Still can't get enough of that boy. Last night, after dinner at Alistair's, we were alone in the living room talking and laughing. He said to me that he told his father that he'd marry me in the blink of an eye. I have said something similar to my mother. Such an odd relationship we have. Entirely Platonic, and naturally so from both sides. Yet I love him so much, and when he is away, at work, or a party, or an event, I miss him like crazy.
I am very happy though, because we have this thing where we help each other find a boyfriend/girlfriend, and after I introduced him to Mistress Max, sparks seem to be flying a little.
As Courtney and I say to each other, "Cop that shit."
There is only so long a woman like me can endure the situation I have been existing in. Being made to feel second best, unimportant, and having to regularly make the short journey home in tears is bad enough. But I have been being lied to. I have always known this, deep down, because whilst others may lie, my gut never does. The night we realised that there was a certain "thing" between us was the night that Alistair told me I could always trust him, and that it was important to him that I did. I do love him, but he has betrayed my trust, saying things to me which conflict with what he has said to the ex. And in fact, let us give the ex an actual name, because whilst I stand by the criticisms I make of her, she is actually a very fragile, damaged person. Moreover, blame cannot be heaped at her door, especially where I am concerned. We shall call her Claudia.

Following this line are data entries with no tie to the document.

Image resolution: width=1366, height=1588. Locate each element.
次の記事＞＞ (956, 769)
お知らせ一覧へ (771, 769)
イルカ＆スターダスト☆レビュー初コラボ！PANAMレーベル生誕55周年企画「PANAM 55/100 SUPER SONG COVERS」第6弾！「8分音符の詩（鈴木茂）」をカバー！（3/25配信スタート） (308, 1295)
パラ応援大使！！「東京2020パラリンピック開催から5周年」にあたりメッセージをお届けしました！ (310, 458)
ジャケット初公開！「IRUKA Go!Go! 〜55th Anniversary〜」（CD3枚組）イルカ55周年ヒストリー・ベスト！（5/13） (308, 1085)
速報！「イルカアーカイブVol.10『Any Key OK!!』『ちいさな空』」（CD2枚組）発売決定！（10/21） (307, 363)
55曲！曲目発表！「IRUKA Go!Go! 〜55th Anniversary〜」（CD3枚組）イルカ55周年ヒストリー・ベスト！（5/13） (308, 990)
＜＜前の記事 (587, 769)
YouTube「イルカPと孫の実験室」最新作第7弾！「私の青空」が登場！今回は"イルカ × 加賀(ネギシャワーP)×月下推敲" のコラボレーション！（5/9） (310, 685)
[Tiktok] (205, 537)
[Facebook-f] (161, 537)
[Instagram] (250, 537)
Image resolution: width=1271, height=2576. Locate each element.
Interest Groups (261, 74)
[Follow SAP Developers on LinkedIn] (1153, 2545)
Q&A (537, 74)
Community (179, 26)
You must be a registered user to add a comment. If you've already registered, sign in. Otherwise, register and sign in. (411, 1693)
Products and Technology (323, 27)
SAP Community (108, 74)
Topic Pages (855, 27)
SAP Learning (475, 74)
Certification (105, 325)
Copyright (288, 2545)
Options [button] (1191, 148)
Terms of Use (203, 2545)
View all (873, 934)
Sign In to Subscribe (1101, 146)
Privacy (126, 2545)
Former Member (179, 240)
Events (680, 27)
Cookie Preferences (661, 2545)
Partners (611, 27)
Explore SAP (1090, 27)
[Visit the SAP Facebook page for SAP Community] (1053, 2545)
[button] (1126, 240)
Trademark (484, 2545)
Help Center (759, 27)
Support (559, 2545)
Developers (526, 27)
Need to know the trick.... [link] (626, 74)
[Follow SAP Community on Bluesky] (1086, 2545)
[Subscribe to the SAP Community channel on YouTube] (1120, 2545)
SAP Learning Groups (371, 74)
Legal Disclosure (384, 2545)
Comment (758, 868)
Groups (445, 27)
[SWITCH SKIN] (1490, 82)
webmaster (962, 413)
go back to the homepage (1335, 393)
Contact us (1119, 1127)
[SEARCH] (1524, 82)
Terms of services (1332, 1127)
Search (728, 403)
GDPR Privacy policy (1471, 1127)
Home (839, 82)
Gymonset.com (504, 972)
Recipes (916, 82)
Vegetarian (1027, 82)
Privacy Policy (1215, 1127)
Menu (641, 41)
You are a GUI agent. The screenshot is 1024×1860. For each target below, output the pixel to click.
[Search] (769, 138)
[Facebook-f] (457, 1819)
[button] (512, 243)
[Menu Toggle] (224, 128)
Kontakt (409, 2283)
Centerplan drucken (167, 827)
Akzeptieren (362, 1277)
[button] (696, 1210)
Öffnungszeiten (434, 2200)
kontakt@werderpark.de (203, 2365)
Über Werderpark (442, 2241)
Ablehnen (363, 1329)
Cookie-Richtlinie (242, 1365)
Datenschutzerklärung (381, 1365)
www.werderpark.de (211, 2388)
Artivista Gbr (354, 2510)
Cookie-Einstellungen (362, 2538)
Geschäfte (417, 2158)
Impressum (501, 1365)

I will continue to see Alistair, but I do not know what happens now. I cannot exist in a relationship without trust. I believe that people deserve second chances, but I would also like to believe that when given such a chance, a person would actually start being honest, rather than more careful in hiding their lies. And how does one tell? Perhaps the gut.
In any case, apart from trust, I want as much love and tenderness as I give. I want somebody who can think of nothing better than waking up next to me every morning. I want to feel beautiful and special. I want passion. And actually, as much as I am up for a bit of fun with boys, I want longevity. I want a future with someone, the right someone.
I do love Alistair. The damage he has done upsets me more than the acts which caused it.
I have been exchanging the most gorgeous emails with the most gorgeous writer. No, I am not going to tell you all the details. But he does make me swoon, and he does have long black hair.
And yes, I may or may not have tumbled around with an exquisitely beautiful goth boy the other night. And one about to do a PhD in philosophy no less. (I studied philosophy too.)
The Blast from the Past:
Long hair, martial arts, knives, brooding demeanor. Dominant. Fantastic cook. A wonderfully twisted approach to play.
I shall leave you wondering.
I shall leave you with these cliffhangers.